UCSF

Food intake is a homeostatic process that requires careful regulation. Appetite drives eating while sensory feedback slows it down. The brain needs to balance these two competing states to avoid obesity or anorexia. Here, I contribute to our understanding of how this process happens by evaluating how key appetite neurons encode and use sensory information to guide behavior. First, I found that agouti-related peptide (AgRP) expressing “hunger” neurons are inhibited in real time by taste cues, and that these neurons use this information to time the end of a meal. Next, I evaluated how key inputs to these neurons respond to different feeding-related sensory information, starting with a known inhibitory input from the dorsomedial hypothalamus (DMH). I found that leptin receptor-expressing neurons therein (DMHLepR) exhibit a variety of activity patterns during feeding, but the robustly activated neurons are specifically tuned to food ingestion, gastrointestinal information, and taste.
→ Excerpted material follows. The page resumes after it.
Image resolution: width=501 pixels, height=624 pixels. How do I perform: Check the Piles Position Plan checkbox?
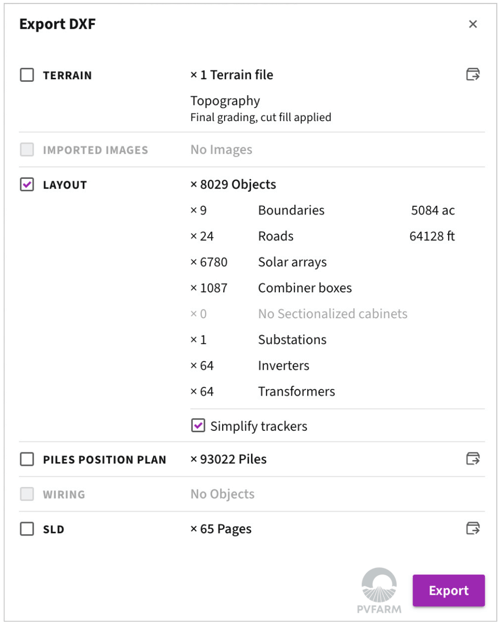(x=27, y=459)
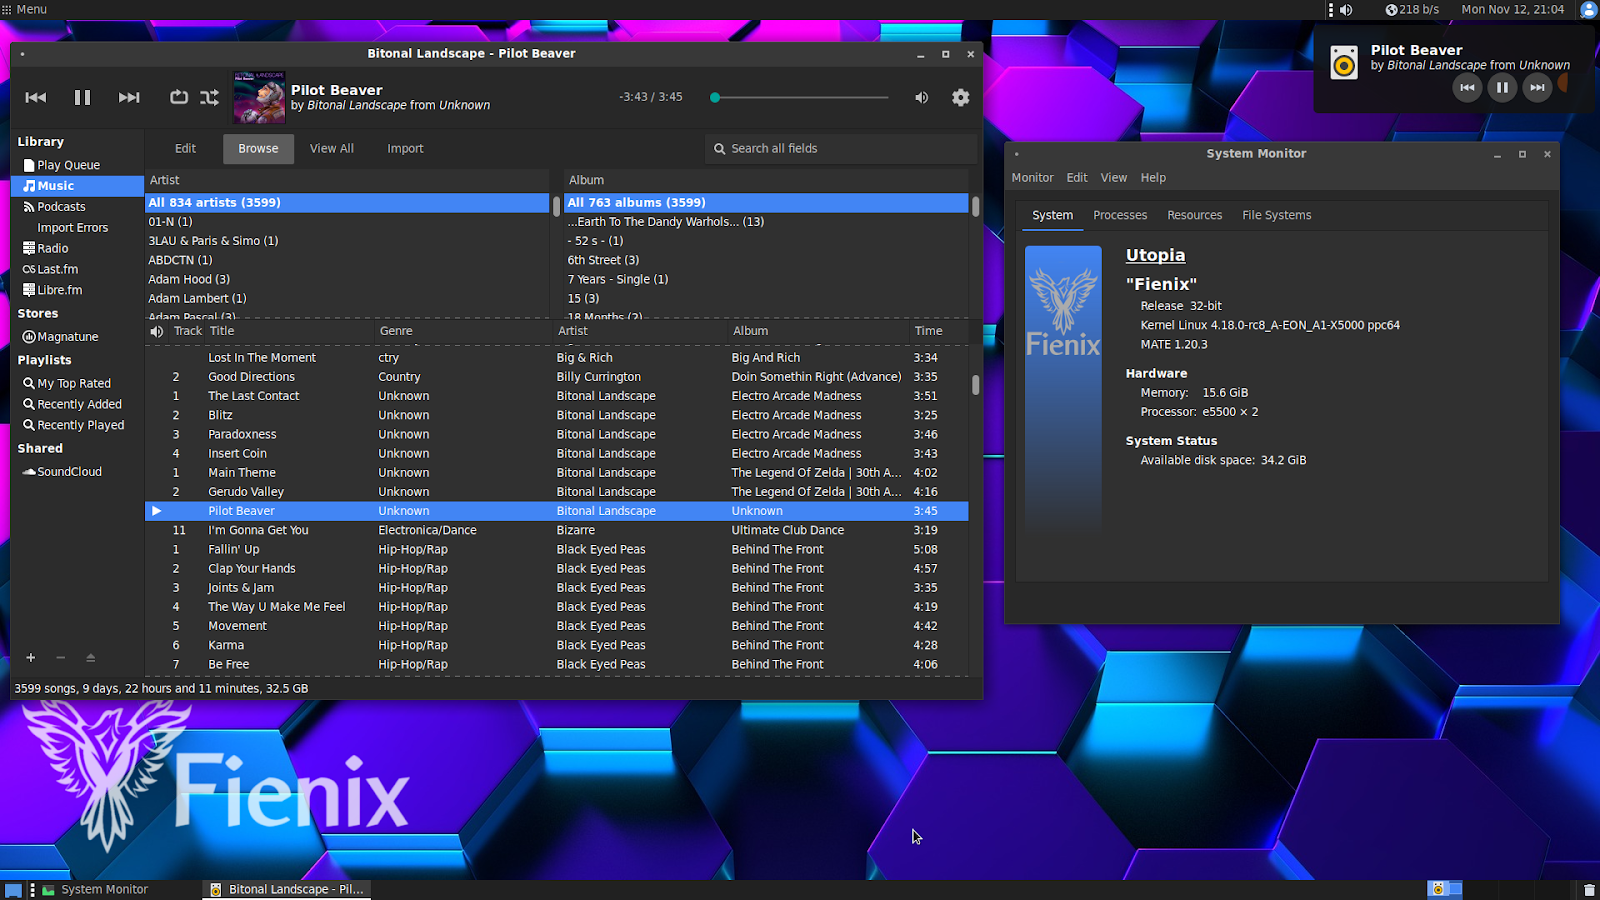The image size is (1600, 900).
Task: Collapse the Playlists section header
Action: pyautogui.click(x=44, y=359)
Following these experiments, I next evaluated how DMHLepR neurons respond to humoral signals. Here I found that DMHLepR neurons activated by food ingestion are inhibited by peripheral serotonin and activated by cholecystokinin injection, amongst a variety of combinations of response types. Finally, I evaluated to what extent a major glutamatergic input to AgRP neurons responds to food: pituitary adenylate cyclase activating peptide expressing neurons in the paraventricular nucleus of the hypothalamus (PVHPACAP). Through this pilot study, I found that PVHPACAP neurons can be activated or inhibited during food ingestion, but the inhibited responses are more tuned to food. Together, this work contributes to our understanding of how sensory information is represented in the brain to slow appetite, identifying potential therapeutic targets for maladaptive eating disorders.